Control's standing as a creative work is beyond question, but when Remedy set out to reinvent the way it made games in 2016, it was done as much in the name of stability as artistic freedom. The fact that we never got an Alan Wake 2 was not Remedy's decision -- more on that soon, we hope -- and it saw the power to make those choices as absolutely central to a brighter future for its business. A game like Control will always be a gamble, of course, but Remedy now has more influence on exactly how long it can wait for that gamble to pay off.
"In our industry, new games come every now and then, but very few break through and become something special"Tero Virtala
"Control was developed in three years with a budget of less than €30 million," says Remedy CEO Tero Virtala. "We don't quite require the same huge lifetime numbers as many other games with bigger development budgets. Therefore, even though Control didn't have chart-topping sales right from the get go, we are in a good position with steady sales. We always take the long view here.
"Nowadays, the majority of sales for many games are generated over a long period of time in digital stores -- and Control continues to sell, which is good. We are bringing more free and paid content to the game. It has the proven high-quality and uniqueness, and the word-of-mouth that keeps growing. There is still a big audience out there that hasn't yet heard of Control. These are all factors that support the longer-term sales.

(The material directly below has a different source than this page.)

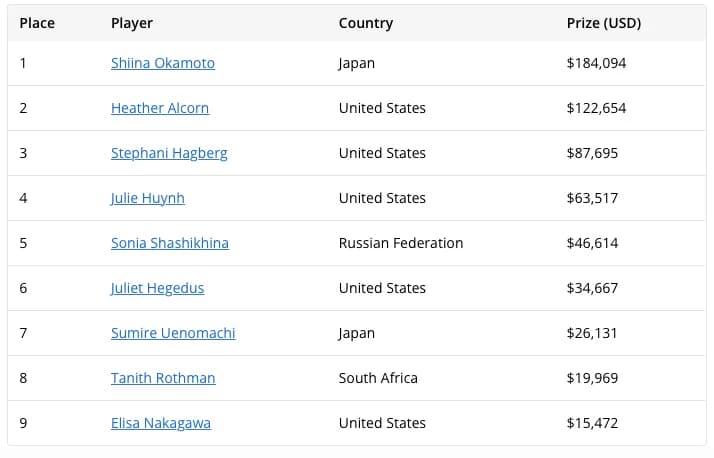Open Shiina Okamoto player link
This screenshot has height=458, width=714.
click(x=163, y=63)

"Strategically, it has been highly important that we have succeeded in establishing a new brand. In our industry, this is very challenging: new games come every now and then, but very few break through and become something special. It is of course still very early days, but Control is showing good signs of establishing itself and having a growing fan base."
While Remedy is clear that new and old fans can expect more from Control in the near future, Virtala adds that it shouldn't be seen as the end of the journey that started three years ago. The company now employs more than 250 people from 30 different countries, and it has not sacrificed its emphasis on employee happiness to reach those numbers. Control was made to a tighter schedule than its two previous games, with a (relatively) smaller budget, all while improving the underlying technology, which will help the various ideas being incubated at the company to be made even more quickly and efficiently.
"That's a big win for us internally," says Virtala. "As a company, we also think beyond individual games to build long-term success -- that is done step by step, in a sustainable way. I'd say we have taken the first steps, but there is still a lot to be done, and we keep on improving.
"But we believe we are on the right trajectory and in a strong position to make decisions. It's a good position to be in."